• _Exercise_:
Exactly the lines from the start of the data through the line containing "Felt vs EPDM roofing (148, 2339)" should be output, with both ends kept and nothing added.

*** Begin section ***

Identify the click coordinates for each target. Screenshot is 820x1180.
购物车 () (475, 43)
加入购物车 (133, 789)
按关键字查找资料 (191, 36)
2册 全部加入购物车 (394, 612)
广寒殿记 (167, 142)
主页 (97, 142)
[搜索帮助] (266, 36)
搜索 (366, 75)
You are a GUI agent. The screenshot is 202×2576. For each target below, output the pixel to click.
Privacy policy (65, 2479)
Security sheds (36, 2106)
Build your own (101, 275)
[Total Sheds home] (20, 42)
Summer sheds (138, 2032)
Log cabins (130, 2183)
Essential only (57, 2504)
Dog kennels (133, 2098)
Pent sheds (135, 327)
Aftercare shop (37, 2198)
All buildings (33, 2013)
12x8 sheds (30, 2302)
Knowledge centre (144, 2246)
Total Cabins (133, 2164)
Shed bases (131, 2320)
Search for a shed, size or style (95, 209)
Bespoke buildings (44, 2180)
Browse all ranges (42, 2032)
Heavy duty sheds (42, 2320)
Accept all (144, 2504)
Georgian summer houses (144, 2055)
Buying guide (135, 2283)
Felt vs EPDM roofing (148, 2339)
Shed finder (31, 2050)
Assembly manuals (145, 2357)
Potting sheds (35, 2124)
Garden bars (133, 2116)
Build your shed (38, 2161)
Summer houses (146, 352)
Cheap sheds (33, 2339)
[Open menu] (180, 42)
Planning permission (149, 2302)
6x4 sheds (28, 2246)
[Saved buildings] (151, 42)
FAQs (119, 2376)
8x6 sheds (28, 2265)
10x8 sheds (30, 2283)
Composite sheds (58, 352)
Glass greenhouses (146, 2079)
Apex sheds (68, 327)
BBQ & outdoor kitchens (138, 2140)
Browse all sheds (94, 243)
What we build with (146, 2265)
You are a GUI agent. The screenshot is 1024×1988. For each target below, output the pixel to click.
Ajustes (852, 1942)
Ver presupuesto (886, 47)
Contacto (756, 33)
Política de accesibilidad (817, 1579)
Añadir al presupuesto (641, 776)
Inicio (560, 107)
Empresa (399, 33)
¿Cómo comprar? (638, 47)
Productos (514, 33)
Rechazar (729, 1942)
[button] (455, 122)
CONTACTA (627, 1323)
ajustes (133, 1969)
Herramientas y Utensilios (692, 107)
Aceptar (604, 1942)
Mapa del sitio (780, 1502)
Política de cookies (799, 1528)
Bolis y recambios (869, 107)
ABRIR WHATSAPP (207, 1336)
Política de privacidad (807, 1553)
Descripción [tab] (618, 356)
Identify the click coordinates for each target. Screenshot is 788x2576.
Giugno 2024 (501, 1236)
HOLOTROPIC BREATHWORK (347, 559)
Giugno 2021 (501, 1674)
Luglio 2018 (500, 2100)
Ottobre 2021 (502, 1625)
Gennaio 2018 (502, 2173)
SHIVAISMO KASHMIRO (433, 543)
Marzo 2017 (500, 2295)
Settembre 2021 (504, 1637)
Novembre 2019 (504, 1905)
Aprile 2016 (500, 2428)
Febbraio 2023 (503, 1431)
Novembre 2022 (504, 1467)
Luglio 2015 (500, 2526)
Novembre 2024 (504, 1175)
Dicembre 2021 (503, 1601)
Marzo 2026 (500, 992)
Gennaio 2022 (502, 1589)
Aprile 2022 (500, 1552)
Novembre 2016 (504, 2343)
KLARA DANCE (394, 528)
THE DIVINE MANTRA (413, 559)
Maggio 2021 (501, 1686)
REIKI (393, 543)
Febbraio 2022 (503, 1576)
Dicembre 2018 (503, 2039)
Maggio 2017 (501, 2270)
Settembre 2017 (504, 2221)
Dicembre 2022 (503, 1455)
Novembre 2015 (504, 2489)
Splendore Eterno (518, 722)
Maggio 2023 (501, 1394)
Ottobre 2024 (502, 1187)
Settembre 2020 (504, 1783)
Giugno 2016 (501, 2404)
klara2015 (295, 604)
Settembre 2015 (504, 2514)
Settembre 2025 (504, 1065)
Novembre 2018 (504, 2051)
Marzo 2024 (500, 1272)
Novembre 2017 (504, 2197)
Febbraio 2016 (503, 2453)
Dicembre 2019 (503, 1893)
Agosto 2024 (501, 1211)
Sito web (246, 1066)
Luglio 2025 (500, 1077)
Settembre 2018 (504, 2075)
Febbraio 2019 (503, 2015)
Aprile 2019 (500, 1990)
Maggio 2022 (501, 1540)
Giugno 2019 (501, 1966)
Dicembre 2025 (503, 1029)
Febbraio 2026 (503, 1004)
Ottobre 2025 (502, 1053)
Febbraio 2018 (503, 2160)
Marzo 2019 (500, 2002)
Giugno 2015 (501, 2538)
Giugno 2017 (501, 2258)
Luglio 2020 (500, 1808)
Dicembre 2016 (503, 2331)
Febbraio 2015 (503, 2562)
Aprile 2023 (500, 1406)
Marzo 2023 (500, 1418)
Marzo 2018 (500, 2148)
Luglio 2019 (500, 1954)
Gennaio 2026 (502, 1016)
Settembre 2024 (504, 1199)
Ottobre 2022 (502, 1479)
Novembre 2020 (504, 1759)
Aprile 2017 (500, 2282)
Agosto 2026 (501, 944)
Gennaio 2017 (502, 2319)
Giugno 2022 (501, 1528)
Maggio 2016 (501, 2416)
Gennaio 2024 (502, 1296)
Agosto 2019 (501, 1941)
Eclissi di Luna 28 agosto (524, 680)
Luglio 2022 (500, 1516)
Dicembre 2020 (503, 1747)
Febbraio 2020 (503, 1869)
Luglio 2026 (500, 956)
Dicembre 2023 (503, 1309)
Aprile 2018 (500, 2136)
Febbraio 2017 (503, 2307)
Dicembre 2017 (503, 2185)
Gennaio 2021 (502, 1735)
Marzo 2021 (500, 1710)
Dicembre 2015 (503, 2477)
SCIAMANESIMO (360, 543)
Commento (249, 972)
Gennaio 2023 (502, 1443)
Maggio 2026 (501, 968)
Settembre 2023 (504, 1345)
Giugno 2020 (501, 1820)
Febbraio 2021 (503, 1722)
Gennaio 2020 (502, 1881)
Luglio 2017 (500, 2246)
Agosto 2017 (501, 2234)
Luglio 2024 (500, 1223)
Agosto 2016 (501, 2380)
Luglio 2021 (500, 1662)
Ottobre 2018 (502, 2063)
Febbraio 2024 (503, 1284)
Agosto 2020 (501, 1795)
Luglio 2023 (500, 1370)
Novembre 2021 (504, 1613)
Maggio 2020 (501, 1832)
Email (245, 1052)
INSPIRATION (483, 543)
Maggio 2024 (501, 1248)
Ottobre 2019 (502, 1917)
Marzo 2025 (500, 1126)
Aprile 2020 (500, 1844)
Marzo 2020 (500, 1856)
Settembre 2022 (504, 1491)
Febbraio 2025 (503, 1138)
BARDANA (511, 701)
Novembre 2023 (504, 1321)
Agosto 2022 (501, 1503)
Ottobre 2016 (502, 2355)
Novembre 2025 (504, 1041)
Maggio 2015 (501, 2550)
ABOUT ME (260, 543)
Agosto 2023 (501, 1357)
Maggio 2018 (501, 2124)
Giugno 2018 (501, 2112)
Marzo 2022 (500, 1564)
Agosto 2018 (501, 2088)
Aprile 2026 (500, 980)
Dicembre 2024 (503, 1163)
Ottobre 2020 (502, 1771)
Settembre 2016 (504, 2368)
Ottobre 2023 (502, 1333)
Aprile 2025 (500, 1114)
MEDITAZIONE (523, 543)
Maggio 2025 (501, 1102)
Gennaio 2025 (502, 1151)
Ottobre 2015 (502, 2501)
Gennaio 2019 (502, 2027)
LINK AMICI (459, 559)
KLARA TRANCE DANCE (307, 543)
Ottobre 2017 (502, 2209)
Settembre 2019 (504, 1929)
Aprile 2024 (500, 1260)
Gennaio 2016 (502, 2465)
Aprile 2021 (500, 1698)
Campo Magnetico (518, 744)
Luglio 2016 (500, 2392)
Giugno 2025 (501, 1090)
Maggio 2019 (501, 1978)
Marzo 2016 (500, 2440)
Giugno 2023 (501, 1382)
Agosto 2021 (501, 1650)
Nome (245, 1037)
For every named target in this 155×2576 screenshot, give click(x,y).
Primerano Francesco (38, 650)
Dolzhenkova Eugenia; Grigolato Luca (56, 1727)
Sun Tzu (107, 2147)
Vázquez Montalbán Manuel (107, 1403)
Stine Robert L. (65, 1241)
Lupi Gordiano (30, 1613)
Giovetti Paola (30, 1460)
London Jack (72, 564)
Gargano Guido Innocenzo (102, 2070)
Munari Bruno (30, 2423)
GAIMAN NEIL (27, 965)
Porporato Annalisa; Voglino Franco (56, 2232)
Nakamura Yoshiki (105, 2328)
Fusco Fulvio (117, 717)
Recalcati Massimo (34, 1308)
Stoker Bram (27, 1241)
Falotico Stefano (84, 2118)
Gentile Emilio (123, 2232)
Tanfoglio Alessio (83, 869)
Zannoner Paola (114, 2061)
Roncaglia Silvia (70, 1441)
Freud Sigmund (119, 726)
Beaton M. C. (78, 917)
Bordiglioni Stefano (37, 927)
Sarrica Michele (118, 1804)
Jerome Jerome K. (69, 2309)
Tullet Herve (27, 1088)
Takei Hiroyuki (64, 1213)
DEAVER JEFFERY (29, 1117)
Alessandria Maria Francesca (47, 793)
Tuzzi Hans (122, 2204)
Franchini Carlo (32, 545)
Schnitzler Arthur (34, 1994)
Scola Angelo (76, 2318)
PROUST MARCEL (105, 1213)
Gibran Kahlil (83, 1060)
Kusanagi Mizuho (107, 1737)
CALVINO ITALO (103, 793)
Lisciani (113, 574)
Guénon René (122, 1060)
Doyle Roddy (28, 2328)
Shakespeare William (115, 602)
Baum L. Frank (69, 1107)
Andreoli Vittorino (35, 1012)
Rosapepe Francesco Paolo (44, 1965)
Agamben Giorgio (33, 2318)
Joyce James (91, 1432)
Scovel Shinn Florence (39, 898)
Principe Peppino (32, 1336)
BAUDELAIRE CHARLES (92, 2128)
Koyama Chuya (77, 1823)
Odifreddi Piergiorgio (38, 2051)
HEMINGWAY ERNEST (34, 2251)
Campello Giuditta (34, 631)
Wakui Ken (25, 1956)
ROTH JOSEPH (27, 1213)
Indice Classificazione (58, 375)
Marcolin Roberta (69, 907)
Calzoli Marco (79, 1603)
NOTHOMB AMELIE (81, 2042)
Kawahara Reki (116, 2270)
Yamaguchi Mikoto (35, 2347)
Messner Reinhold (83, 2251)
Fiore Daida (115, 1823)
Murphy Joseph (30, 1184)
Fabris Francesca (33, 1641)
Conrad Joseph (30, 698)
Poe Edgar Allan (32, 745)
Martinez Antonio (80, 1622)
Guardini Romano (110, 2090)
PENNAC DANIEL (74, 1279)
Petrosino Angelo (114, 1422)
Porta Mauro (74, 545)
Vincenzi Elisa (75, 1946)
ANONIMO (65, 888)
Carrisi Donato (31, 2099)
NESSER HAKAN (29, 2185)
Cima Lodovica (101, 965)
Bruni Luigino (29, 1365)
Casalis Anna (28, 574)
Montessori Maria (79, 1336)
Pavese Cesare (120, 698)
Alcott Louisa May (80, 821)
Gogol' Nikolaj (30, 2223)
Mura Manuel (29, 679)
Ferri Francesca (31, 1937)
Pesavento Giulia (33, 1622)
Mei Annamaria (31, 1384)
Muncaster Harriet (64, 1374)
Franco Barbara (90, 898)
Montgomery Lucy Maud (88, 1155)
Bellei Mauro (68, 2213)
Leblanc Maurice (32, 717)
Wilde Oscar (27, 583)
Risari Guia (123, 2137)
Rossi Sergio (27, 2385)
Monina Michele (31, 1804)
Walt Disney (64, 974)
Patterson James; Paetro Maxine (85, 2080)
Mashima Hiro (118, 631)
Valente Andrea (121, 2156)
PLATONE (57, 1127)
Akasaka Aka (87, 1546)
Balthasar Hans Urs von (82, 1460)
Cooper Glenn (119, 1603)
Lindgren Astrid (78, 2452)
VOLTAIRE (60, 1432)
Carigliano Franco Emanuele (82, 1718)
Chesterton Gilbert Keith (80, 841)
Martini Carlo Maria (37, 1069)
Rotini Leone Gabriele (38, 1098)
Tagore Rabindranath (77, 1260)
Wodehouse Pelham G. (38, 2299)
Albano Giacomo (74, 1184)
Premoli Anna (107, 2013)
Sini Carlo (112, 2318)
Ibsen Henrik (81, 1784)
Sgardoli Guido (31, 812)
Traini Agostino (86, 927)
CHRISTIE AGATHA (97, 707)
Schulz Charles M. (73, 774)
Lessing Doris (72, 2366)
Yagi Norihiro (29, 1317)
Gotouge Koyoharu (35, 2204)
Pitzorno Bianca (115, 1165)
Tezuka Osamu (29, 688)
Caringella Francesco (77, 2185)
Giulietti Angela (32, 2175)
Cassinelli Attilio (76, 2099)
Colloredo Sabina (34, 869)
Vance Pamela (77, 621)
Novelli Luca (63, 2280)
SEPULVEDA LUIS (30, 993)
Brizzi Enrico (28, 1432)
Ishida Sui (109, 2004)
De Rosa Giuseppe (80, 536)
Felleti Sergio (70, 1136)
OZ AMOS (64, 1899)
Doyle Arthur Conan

*** End section ***

• _Answer to this task_:
Identify the click coordinates for each target. Screenshot is 820x1180.
购物车 () (475, 43)
加入购物车 (133, 789)
按关键字查找资料 (191, 36)
2册 全部加入购物车 (394, 612)
广寒殿记 (167, 142)
主页 (97, 142)
[搜索帮助] (266, 36)
搜索 (366, 75)
You are a GUI agent. The screenshot is 202×2576. For each target below, output the pixel to click.
Privacy policy (65, 2479)
Security sheds (36, 2106)
Build your own (101, 275)
[Total Sheds home] (20, 42)
Summer sheds (138, 2032)
Log cabins (130, 2183)
Essential only (57, 2504)
Dog kennels (133, 2098)
Pent sheds (135, 327)
Aftercare shop (37, 2198)
All buildings (33, 2013)
12x8 sheds (30, 2302)
Knowledge centre (144, 2246)
Total Cabins (133, 2164)
Shed bases (131, 2320)
Search for a shed, size or style (95, 209)
Bespoke buildings (44, 2180)
Browse all ranges (42, 2032)
Heavy duty sheds (42, 2320)
Accept all (144, 2504)
Georgian summer houses (144, 2055)
Buying guide (135, 2283)
Felt vs EPDM roofing (148, 2339)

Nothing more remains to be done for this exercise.